▶ [Activity] Note each line of the listing that contains the string "arrow", and copy it.

▶ [Dataset records]
"""

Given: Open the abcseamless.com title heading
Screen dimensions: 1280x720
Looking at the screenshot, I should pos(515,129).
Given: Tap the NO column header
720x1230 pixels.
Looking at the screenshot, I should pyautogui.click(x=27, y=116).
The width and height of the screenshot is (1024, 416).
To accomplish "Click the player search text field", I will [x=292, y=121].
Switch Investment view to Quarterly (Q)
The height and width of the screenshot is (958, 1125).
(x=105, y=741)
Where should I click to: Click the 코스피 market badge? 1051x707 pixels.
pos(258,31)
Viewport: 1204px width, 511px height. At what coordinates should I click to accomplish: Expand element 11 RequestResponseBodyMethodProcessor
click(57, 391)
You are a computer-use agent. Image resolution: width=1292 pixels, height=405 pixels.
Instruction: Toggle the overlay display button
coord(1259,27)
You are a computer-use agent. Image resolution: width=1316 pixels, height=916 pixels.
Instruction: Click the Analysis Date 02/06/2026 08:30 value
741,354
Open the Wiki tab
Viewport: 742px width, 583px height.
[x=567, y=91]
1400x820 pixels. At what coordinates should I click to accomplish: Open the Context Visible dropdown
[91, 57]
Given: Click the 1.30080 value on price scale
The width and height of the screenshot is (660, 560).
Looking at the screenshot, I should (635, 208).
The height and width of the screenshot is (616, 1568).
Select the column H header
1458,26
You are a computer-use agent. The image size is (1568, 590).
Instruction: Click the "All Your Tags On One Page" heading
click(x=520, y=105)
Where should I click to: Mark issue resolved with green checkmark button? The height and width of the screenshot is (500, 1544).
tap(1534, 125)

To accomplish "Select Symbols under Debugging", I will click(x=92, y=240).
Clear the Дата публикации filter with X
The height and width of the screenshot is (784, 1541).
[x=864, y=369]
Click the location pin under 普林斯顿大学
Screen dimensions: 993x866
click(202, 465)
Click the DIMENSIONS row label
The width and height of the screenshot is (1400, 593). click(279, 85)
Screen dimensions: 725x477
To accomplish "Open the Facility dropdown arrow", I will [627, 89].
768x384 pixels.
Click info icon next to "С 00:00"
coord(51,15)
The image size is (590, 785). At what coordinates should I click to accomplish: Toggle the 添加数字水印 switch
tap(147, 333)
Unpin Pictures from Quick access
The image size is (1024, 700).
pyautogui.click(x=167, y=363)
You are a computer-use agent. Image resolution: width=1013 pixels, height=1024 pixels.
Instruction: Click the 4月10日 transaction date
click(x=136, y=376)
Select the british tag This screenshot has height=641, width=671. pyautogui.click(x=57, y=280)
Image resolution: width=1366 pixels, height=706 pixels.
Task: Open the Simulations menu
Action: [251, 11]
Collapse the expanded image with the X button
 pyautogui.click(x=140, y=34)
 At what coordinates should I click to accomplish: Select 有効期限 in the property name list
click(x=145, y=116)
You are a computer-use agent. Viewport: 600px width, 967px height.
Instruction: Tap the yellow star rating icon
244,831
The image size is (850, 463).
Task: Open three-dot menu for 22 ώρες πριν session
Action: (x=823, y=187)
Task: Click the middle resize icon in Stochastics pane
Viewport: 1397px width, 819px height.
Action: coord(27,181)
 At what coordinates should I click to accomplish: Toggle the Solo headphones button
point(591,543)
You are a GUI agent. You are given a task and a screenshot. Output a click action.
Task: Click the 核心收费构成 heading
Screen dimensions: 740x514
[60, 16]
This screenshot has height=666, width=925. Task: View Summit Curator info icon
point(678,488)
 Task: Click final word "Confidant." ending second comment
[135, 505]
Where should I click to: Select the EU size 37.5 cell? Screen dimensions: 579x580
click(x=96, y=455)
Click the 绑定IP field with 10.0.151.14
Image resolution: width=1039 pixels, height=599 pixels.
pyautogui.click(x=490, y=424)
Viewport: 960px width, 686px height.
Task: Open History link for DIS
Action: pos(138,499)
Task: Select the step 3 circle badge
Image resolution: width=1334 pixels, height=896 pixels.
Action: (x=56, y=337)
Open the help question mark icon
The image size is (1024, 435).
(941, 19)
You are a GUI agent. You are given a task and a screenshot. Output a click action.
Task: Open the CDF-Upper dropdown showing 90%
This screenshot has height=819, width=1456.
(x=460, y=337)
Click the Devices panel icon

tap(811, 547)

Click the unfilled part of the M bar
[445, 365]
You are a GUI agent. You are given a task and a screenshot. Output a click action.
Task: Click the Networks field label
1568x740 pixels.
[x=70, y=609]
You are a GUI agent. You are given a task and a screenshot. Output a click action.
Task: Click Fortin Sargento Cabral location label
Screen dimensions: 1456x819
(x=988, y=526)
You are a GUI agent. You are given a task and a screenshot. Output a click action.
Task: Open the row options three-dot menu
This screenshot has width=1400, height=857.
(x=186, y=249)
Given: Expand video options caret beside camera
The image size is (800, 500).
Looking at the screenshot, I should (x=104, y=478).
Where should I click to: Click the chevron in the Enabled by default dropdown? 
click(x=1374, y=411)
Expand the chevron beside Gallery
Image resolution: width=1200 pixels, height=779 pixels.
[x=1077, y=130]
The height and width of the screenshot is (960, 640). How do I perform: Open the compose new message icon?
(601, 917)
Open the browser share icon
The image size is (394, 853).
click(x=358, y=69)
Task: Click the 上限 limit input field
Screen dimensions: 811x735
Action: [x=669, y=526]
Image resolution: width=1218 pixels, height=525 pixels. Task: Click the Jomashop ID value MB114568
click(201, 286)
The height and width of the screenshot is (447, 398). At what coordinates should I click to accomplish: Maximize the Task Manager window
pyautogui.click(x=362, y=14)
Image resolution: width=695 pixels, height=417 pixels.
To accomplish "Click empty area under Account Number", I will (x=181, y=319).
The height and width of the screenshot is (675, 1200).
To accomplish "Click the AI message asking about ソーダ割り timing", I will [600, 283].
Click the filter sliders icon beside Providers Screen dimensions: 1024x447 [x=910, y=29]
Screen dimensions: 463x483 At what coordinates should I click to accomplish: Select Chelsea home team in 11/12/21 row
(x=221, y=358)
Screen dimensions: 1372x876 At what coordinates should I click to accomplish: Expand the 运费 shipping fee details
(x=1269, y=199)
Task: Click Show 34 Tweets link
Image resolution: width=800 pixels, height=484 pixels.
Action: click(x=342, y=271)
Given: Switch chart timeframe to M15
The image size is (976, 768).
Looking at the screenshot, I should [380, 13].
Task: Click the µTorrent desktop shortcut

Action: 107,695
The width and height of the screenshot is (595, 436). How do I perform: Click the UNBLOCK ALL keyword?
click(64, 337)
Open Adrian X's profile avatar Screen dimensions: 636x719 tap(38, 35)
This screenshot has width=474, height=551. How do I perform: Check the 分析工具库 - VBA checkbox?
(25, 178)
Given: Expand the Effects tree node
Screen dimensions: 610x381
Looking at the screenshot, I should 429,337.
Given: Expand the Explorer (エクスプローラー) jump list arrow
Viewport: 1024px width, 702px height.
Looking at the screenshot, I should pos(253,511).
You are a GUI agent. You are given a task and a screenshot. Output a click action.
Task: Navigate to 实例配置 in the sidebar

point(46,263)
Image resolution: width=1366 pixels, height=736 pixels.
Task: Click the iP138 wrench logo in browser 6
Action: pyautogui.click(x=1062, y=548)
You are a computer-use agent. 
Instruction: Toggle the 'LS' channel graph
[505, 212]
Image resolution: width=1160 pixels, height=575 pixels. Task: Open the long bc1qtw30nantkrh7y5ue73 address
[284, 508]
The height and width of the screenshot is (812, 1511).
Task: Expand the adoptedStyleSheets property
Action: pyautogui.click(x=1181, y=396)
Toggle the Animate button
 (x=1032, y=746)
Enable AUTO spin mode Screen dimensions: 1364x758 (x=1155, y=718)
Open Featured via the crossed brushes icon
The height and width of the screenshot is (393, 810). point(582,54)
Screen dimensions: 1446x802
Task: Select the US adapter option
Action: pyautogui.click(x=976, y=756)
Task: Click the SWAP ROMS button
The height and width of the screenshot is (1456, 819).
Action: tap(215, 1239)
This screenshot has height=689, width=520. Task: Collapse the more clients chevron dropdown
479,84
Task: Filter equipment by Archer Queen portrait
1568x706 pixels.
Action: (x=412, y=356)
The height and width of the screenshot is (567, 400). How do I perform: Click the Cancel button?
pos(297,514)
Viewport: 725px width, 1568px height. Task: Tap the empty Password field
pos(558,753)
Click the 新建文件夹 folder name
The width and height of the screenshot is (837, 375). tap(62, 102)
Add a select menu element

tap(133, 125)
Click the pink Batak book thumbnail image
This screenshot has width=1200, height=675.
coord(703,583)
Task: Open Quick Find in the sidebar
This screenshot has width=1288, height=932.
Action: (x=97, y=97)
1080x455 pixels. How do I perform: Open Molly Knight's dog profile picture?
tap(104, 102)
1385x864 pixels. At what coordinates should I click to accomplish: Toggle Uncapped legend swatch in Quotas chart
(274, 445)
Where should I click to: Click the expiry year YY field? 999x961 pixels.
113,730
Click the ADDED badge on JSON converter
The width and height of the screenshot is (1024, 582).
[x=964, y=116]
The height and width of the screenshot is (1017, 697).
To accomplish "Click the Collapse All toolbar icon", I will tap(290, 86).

"""

▶ [Solution for this problem]
To accomplish "Open the Facility dropdown arrow", I will [627, 89].
Given: Expand the Explorer (エクスプローラー) jump list arrow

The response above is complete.